I have a Kobo Glo that I have to sync every day, because I have a newspaper subscription. This has become an aggravating daily experience, because it takes much too long.
Once the Glo connects to the wifi, the newspaper downloads in mere seconds, and then sits there spinning away on the "Loading Content" screen for approximately five or six minutes. That is a very long and very unnecessary amount of time, forcing me to recharge the device more often then otherwise necessary. Eventually this process finishes and I get a new tile on my homescreen showing me today's "Recommended" books.
Now, I'm more technically inclined than most folk, so in order to get to the bottom of this I set up my laptop to be my Kobo's wifi access point, with squid running as a web proxy. This would let me see all http requests my Glo makes when it tries to sync, and this is what I found:
On initial connection to the wifi, it downloaded
http://www.msftncsi.com/ncsi.txt
Then it did this ***360*** times!
POST
http://mobile.kobobooks.com/#####/mobileRequest.ashx
where the '#####' was a five-digit number, possibly linked to my account.

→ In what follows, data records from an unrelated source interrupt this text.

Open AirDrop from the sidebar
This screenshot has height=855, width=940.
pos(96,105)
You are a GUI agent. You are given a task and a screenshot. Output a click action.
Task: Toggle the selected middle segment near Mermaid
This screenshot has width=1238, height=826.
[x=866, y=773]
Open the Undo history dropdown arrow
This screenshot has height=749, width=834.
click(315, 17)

The 'POST' means that it is *uploading* something to the Kobo servers, not downloading information.
Once that was done, it pulled something from this page 7 times:
http://ecimages.kobobooks.com/Image.ashx?
and finally a 'HEAD' request to
http://download.kobobooks.com/ereade...s/dicthtml.zip
There may have been more data being passed, as the proxy server only handles requests on http port 80, not https port 443, or other internet protocols.
What I really want to know is what the heck my Kobo thinks is so important that it needs to make 360 separate uploads during a sync that only needs to download one single file each day.
I have a lot of epub books on my Kobo's internal storage, mostly free downloads I got from Baen. I have all my marketing stuff disabled, my Kobo is not linked to my Facebook account, I have not activated my Adobe, I told my Kobo not to use any of the reading stats.
So I find that having my Glo sending Megabytes of data to Kobo to be nothing short of creepy. And wasteful.